Ascorbic acid, or vitamin C, is an essential water-soluble vitamin found naturally in fruits and vegetables. Because it is essential, the body cannot manufacture vitamin C and you must obtain it through diet. Vitamin C is required for the normal growth, maintenance and repair of tissues throughout the body including skin, cartilage, bones and teeth; it also functions as an antioxidant, which means it protects against oxidation, or damage to the body's cell caused by free radicals.
Citrus Fruits
Citrus fruits are rich sources of vitamin C. Some of the more commonly known citrus fruits are oranges, lemons, grapefruits, limes and tangerines.
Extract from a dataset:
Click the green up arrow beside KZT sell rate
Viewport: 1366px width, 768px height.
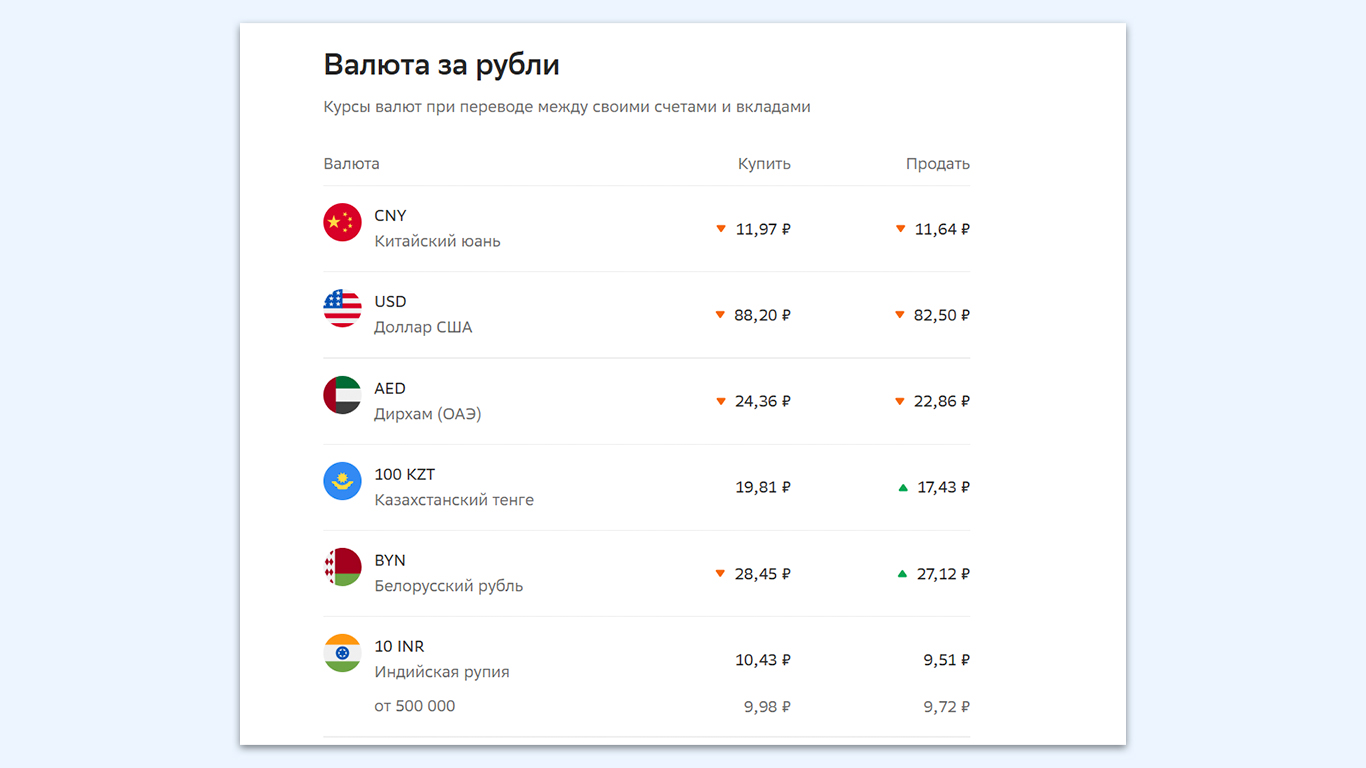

Oranges and tangerines are satisfying snacks to eat between or after meals. Citrus juices, especially lemons and limes, are great for flavoring water.
Tropical Fruits
Tropical fruits, such as pineapple, mango and papaya, are significant sources of vitamin C. These fruits make delicious fruit smoothies -- just blend frozen cut up pieces with yogurt and rice milk or orange juice. Frozen mangos are a delicious and refreshing snack just by themselves. Another snack idea is to mix these fruits into yogurt or cottage cheese.
Bell Peppers
One sweet red bell pepper provides approximately 150 mg of vitamin C. Pepper slices are a refreshing, low-calorie vegetable, perfect for munching throughout the day; one red pepper even exceeds the recommended dietary allowance for vitamin C, as noted by the National Institutes of Health. Green bell peppers also are packed with vitamin C at approximately 100 mg per pepper. Add some flavor by dipping bell pepper slices in hummus.
Cruciferous Vegetables
Cruciferous vegetables are rich in vitamin C. There is a large variety of cruciferous vegetables, some of the most commonly known varieties are broccoli, brussels sprouts, cabbage and cauliflower. One cup of these cooked vegetables provides between 50 and 100 mg of vitamin C. There are numerous ways to prepare cruciferous vegetables; they can be boiled, steamed, sauteed, roasted or some can be eaten raw. Enjoy them as a side dish with your favorite entrees, served over brown rice, mixed into soups or salads, or serve them with hummus dip.
Strawberries
Strawberries are packed with nutrients including vitamin C. One cup of strawberries provides between 90 to 100 mg of vitamin C. You can mix sliced strawberries into cereal, oatmeal, yogurt or cottage cheese. Another great way to add strawberries to your diet is to make a fruit smoothie using frozen strawberries.